Rabu, 11 Agustus 2021

Sistem Kepemiluan dan Kepartaian

OLEH : SYAIFUL HIDAYATULLAH

 

Sejarah pemilu bangsa Indonesia mengalami proses dirupsi dalam perkembangannya, mulai dari Orla, Orba, sampai reformasi. Sejarah pemilu pada era ORLA paling demokratis di Indonesia adalah terjadi pada tahun 1955. Pemiilu pada tahun 1955 dinilai sebagai pemilu paling demokratis sepanjang sejarah bangsa Indonesia, yang notabene keadaan negara pada saat itu dalam keadaan sembrawut akan tetapi dapat menjalankan system pemilu dengan begitu demokratis sepanjang sejarah bangsa Indonesia. Peralihan kekuasaan dari Orla ke ORBA adalah perubahan peralihan yang menjadikan system pemilu bangsa Indonesia yang awalnya dipilih langsung oleh rakyat sudah tidak lagi diberlakukan. Pada masa ORBA segala sesuatunya, termasuk system pemilu diarahkan untuk tetap memilih ORBA yang notabene partai golkar sebagai partai atau alat yang dijadikan oleh ORBA untuk kepentingan melanggengkan kekuasaannya. Keberadaan partai pada ORBA terbilang sangat sesdikit, dan hamper pada ORBA tidak terlalu banyak aktivis maupun politisi yang melakukan kritik atas ORBA. Pengontrolan penuh ORBA dalam berbagai macam sector ini dengan melibatkan ABRI sebagai intitusi yang dapat melakukan pembungkaman terhadap kelompok-kelompok yang membangun diskursus.

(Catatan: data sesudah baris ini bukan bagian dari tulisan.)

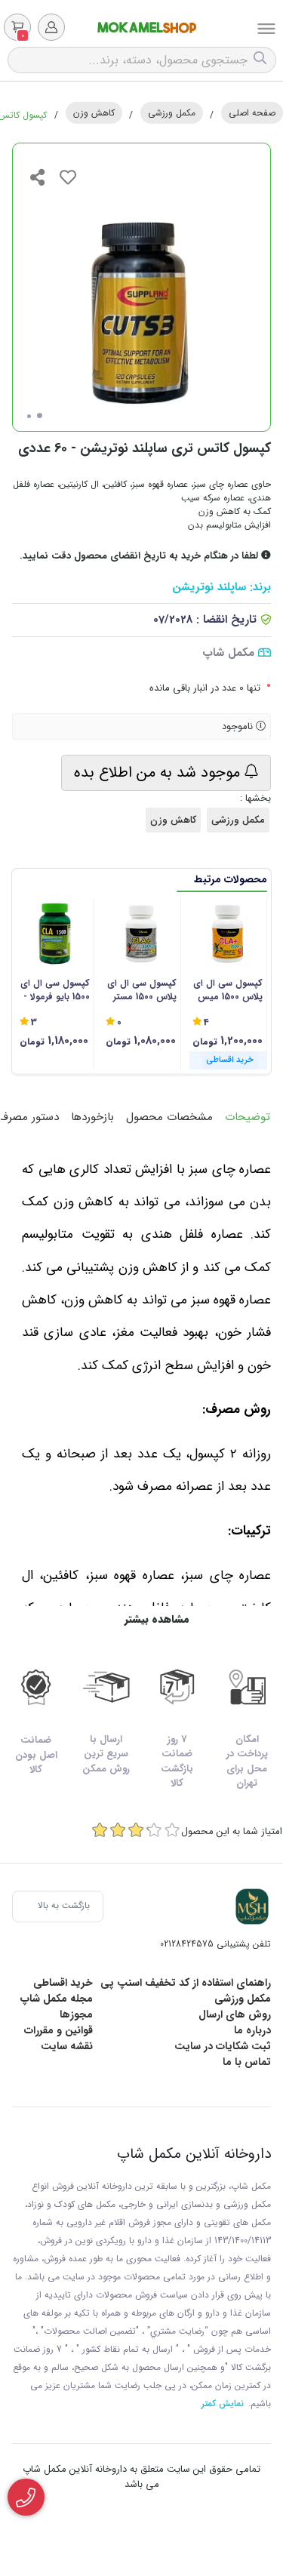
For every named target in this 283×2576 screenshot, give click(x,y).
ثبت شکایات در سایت (222, 2046)
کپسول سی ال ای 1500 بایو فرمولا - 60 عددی (55, 990)
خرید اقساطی (63, 1982)
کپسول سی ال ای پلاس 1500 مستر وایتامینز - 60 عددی (141, 990)
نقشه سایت (67, 2046)
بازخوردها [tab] (92, 1117)
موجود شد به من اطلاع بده (159, 772)
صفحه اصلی (252, 113)
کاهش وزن (94, 113)
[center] (262, 60)
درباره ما (252, 2030)
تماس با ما (247, 2062)
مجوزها (76, 2014)
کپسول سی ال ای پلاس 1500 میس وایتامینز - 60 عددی (228, 990)
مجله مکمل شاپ (56, 1998)
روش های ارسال (234, 2014)
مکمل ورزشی (171, 113)
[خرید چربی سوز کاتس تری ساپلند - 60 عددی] (252, 1906)
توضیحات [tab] (247, 1117)
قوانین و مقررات (58, 2030)
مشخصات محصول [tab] (169, 1117)
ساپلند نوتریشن (209, 587)
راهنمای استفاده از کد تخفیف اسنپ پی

Momemtum untuk mengembalikan kedaulatan rakyat, mencuat saat salah satu anggota Dewan keterwakilan dari Partai Persatuan Pembangunan (PPP) yaitu Khofifah Indah Parawansa yang secara terbuka mengkritik ORBA dan menyatakan diri Bahwa saatnya pada tahun 1998 ORba akan mengalami kejatuhan. Hal yang sama dilakukan oleh Para aktivis cipayung plus, salah satunya adalah datang dari ketua Umum organisasi eksternal Pergerakan Mahasiswa Islam Indonesia (PMII) Abdul Muhaimin Iskandar, dengan disusul gelombang protes datang dari berbagai tokoh, pemuda, dan mahasiswa, yang berpuncak pada tahun 1998. Gelombang protes ini dilakukan untuk mengembalikan kedaultan ditangan rakyat. Gerakan bernama REFORMASI ini memiliki beberapa agenda yang harus dilakukan. Salah satu langkah yang dilakukan adalah dengan melakukan amandemen terhadap Undang-undang dasar (UUD) sebagai Konstitusi dari negara. UUD sebagai hukum dasar memilki peranan yang sangat penting mengingat UUD adalah dasar dari pada segala bentuk kehendak yang inginkan oleh negara di masa depan. Salah satu agenda yang ingin dilakukan perubahan dalam pasal undang-undang dasar adalah pada pasal 6A yang mengatur tentang kepemiluan agar dikembalikan kepada kedaultan rakyat seutuhnya dengan membentuk suatu lembaga yang menyelenggarakan dalam urusan kepemiluan dalam hal ini adalah Lahirnyha Komisi pemilihan Umum (KPU).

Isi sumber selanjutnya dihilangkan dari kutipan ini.